M.G.- ¿El año que viene la vemos?

B.O.- Sí, en mayo.

M.G.- ¿Y literariamente va a volver Bianquetti?

B.O.- A Bianquetti lo tengo en un cuaderno. La tercera novela está perfectamente planificada pero falta escribirla. Ya veremos porque estoy con Frankfurt en la cabeza y necesito darle rienda suelta. 

M.G.- Oye Benito, desde que empezaste hasta ahora, ¿cómo te ves? ¿Cómo te sientes?

B.O.- Todavía siento que estoy viviendo un sueño. Dejé mi trabajo en la policía portuaria para dedicarme a escribir exclusivamente y aquí sigo. Dicen que no hay más de cien escritores en España que se dediquen a escribir. Me siento un afortunado. No sé hasta cuándo durará pero, por mí, no será. Voy a seguir dándolo todo en cada novela, haciéndolo lo mejor posible. Es la única manera, que los lectores, cuando lean El Gran Rojo, o cualquier otra novela mía, se encuentren un trabajo lo mejor hecho posible, para que me sigan dando la oportunidad de seguir escribiendo.

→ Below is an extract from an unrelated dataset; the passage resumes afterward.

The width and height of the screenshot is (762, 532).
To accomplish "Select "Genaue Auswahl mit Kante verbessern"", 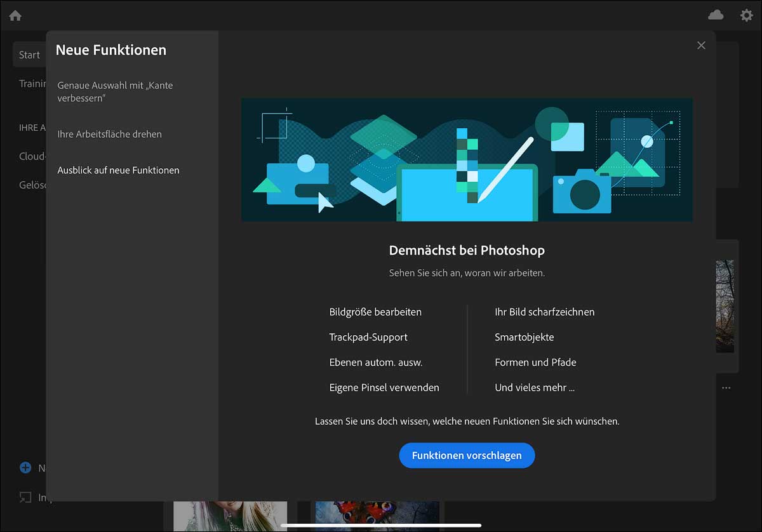I will tap(115, 92).
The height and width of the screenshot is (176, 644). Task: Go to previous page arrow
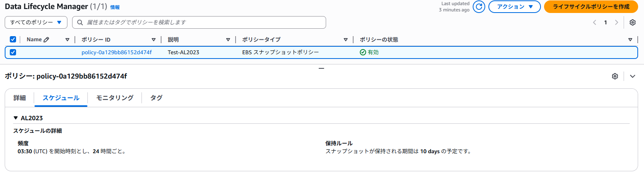595,22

M.G.- Pues yo siempre he disfrutado de tus novelas, así que ¡ánimo! Siempre pa'lante.

B.O.- Muchas gracias. 

Sinopsis: Un Fargo a la española ambientado en Frankfurt

Mascarell es el tipo al que recurres cuando no te queda otra salida. Acostumbrado a moverse por el barrio rojo, las narcosalas y algunos de los tugurios más apestosos de Frankfurt, su fama de resolutivo le ha proporcionado una sólida reputación como detective de casos perdidos. Sin embargo, un mal día se verá obligado a hacer frente a un encargo más extraño de lo habitual y demasiado bien remunerado para ser legal.

Su camino se cruzará con el de Ayla, una adolescente empeñada en averiguar la verdad tras la muerte de su hermano y en esclarecer los turbios asuntos en los que se vio envuelto antes de morir.

La investigación los llevará a rondar algunos de los lugares menos recomendables de la ciudad y los colocará en el punto de mira del Gran Rojo, la organización que habita a la sombra de los rascacielos y que no tiene piedad con quien se inmiscuye en sus negocios.